Мать по ночам, скрываясь от налоговых инспекторов, обшивала местных модниц, в основном офицерских жен. Иногда брала меня с собой на примерку. Запомнилось квартира полковничихи: на полу три мисочки для кота: одна с яичным белком, вторая – с желтком, третья – с каким-то мясом. А на столе – ваза с вишнями. Эти вишни у меня до сих пор перед глазами. А еще – огромные очереди за хлебом с пяти часов утра, которые мы, дети, выстаивали на смену с матерью.
Реабилитация
Домой отец вернулся в 1954 году – после смерти Сталина. А в 1959 году его реабилитировали "за отсутствием состава преступления".
Но отец до последних дней не смог простить советским властям тот обман, который начался еще во Франции, не верил газетам, которые читал регулярно, говорил: "Пропаганда!".
Да и не оставляли его без внимания соответствующие службы: среди заказчиков постоянно появлялись люди, которые интересовались его намерениями, планами, взглядами. Наученный горьким опытом, он должен был вписываться в прокрустово ложе системы. Помню, муж однажды привез ему журнальную публикацию повести Солженицына "Один день Ивана Денисовича". Отец довольно резко отказался ее читать: "Я тебе такого мог бы понарассказывать!". Но так и не рассказал: боялся уже, наверное, не за себя – за нас.
Ударник коммунистического труда
Единственное, чему отец никогда не изменял, – это профессиональное достоинство, сформированное еще в эмиграции. Работе он всегда отдавался полностью. Бывший "зек" был ударником коммунистического труда, имел значок отличника службы быта. И множество заказчиков среди разбирающихся в моде пинчан.
Мечта детства
Признаться, я с девичьих лет мечтала попасть в город, где родилась, – Эримонкур, увидеть сказочно-загадочный, как я представляю, Париж. Но пока жил отец, получить визу было нереально: даже мужа-журналиста не выпустили во Францию по турпутевке. А после началось перестроечное безденежье, инфляция и беспредел 1990-х. Не разогнаться было на учительскую пенсию и в новом тысячелетии. Правда, посетил Эримонкур мой старший сын – во время фольклорного фестиваля во Франции. И даже пытался отыскать среди довоенных домиков двухэтажный дедов.

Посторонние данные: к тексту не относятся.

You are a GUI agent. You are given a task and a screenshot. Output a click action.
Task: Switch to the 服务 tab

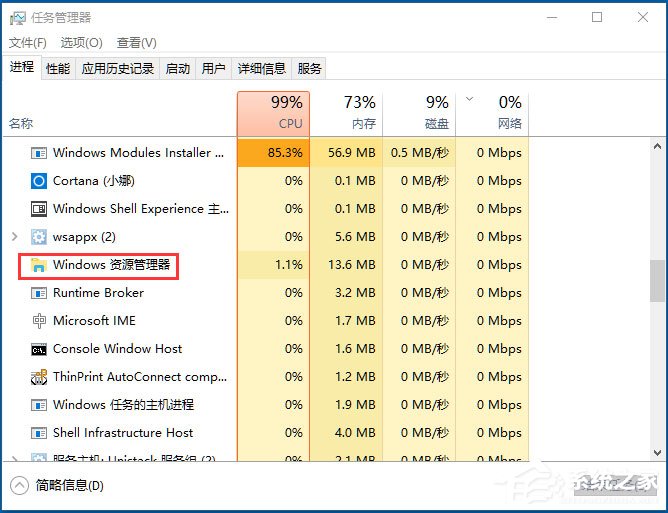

Всю жизнь – и при родителях, и когда их не стало, – меня не оставляет один вопрос: зачем нужно было тогдашнему советскому руководству заманивать белорусов-эмигрантов сказками о зажиточной жизни в разрушенную войной страну? Во имя чего проводилась эта, не могу подобрать другого слова, иезуитская политика – лишить людей всего, что смогли они приобрести тяжелым трудом? Классовая ненависть к тем, кому, вопреки всем коммунистическим теориям, живется лучше и свободнее, чем за железным занавесом?
Но разве можно понять нормальной человеческой логикой чудовищные репрессии 1930-х годов, построение мифического коммунизма в полуголодных и полуодетых 1960-х? Как и упорное желание нынешнего руководства сохранить остатки той мнимо-безоблачной жизни, какой на самом деле никогда и не было".
Дети Франции
Их называют "детьми Франции", хотя у них уже свои внуки и правнуки. 7 июля 2018 года в резиденции посла Франции в Беларуси Дидье Канесса впервые собралось около десяти человек, которые родились во Франции в 1920-1940-х годах прошлого века, те, кто выжил и кого удалось найти французским консулам в белорусских городах и селах.
По данным российского историка Виктора Земскова, по состоянию на июнь 1948 года из Франции в СССР репатриировался 6991 человек. В разные годы они эмигрировали из Российской империи, Австро-Венгрии и Польши. Среди них было 1420 русских и 5471 человек "украинского или белорусского происхождения".